→ **Text section**
(begin)
Speculation swirls around today’s sudden resignation of Vladislav Surkov, the Kremlin’s chief ideologue who had thought up “sovereign democracy” and invented the Nashi youth groups. He name-dropped Lacan and Derrida and even allegedly wrote a novel called Almost Zero. And now he might have become just that.

Did he jump, or was he pushed? What role was played by the government’s corruption probe into Skolkovo, the innovation hub with which he was associated? And what does all this mean for the future of prime minister Medvedev, in whose camp he supposedly belonged? These are all interesting questions, the answers to which may (or may not) emerge in the coming days and weeks. Certainly, there will be a plethora of theories to discuss at the pub.

But what might Surkov’s departure tell us about the direction of Putin’s latest presidential term?

In what remains the most astute rumination on the man, Peter Pomerantsev described Surkov’s “mixture of charm, aggression and bribery” as the key traits that allowed him to shape “not only contemporary Russia but a new type of power politics, a breed of authoritarianism far subtler than the 20th-century strains.”
(end)
→ **Directive**
Reproduce the passage on Vladislav Surkov's resignation verbatim, from "Speculation swirls around" up to and including "at the pub.".

→ **Source data**
(begin)
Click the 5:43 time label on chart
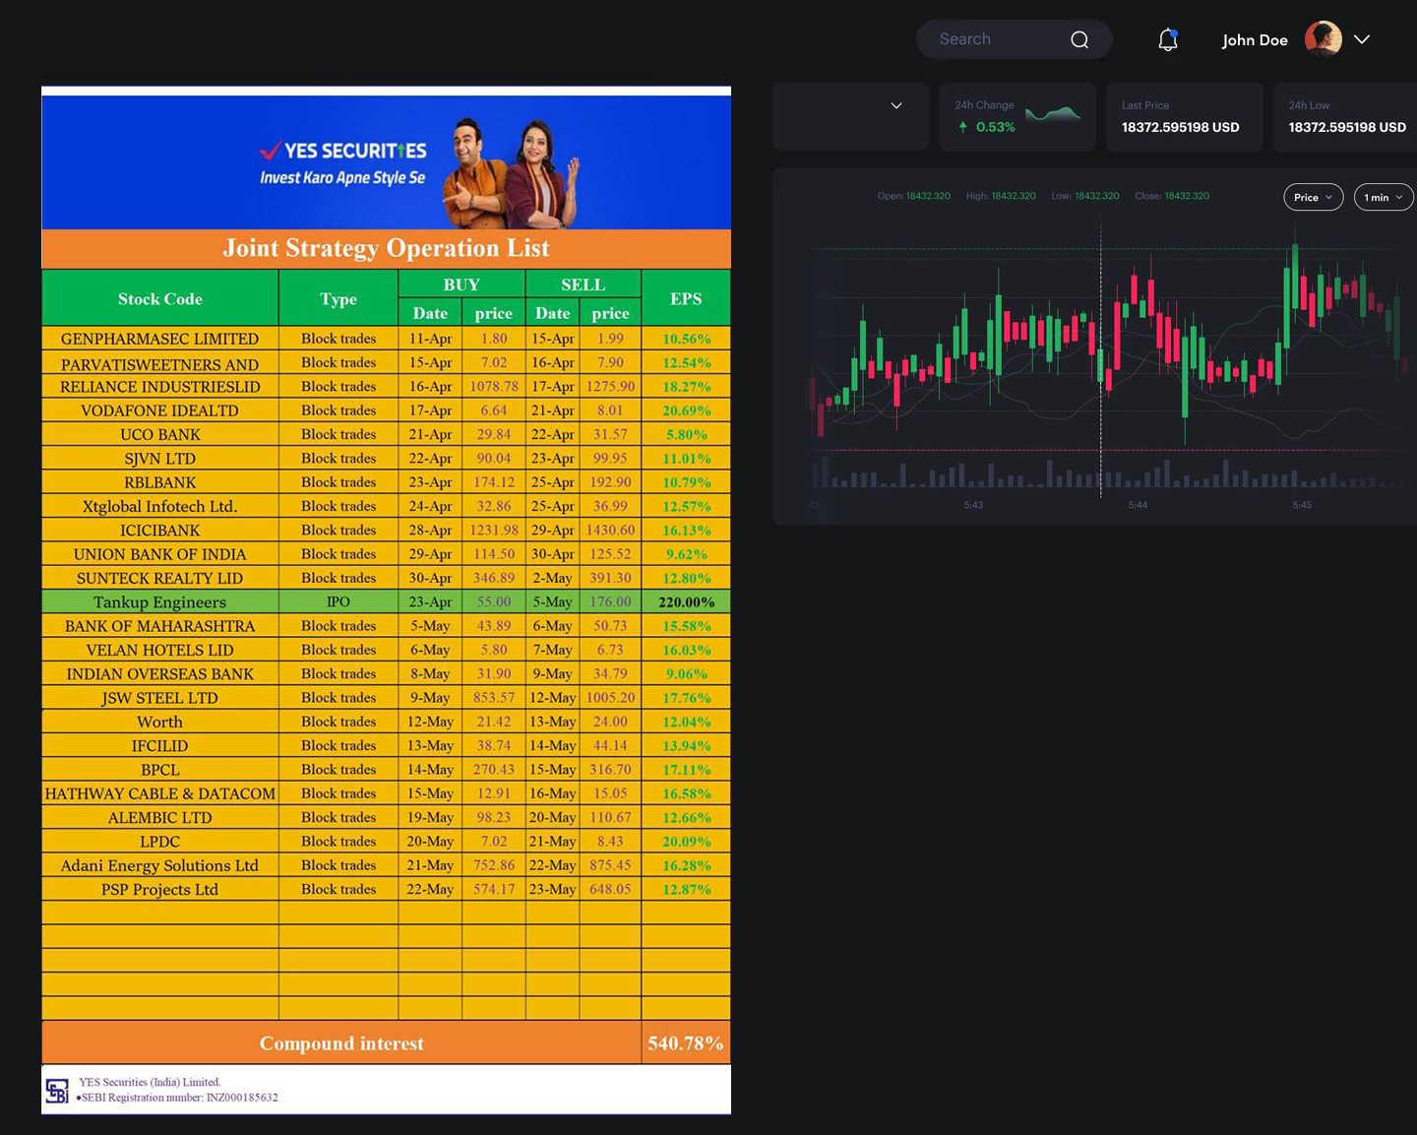Image resolution: width=1417 pixels, height=1135 pixels. pyautogui.click(x=973, y=505)
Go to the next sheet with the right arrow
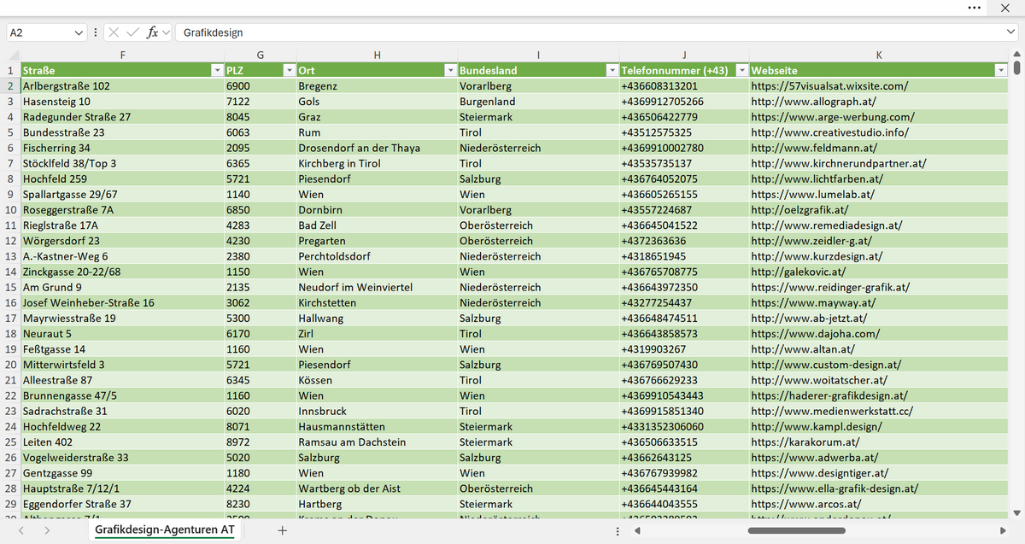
(end)
→ **Response for this exercise**
Speculation swirls around today’s sudden resignation of Vladislav Surkov, the Kremlin’s chief ideologue who had thought up “sovereign democracy” and invented the Nashi youth groups. He name-dropped Lacan and Derrida and even allegedly wrote a novel called Almost Zero. And now he might have become just that.

Did he jump, or was he pushed? What role was played by the government’s corruption probe into Skolkovo, the innovation hub with which he was associated? And what does all this mean for the future of prime minister Medvedev, in whose camp he supposedly belonged? These are all interesting questions, the answers to which may (or may not) emerge in the coming days and weeks. Certainly, there will be a plethora of theories to discuss at the pub.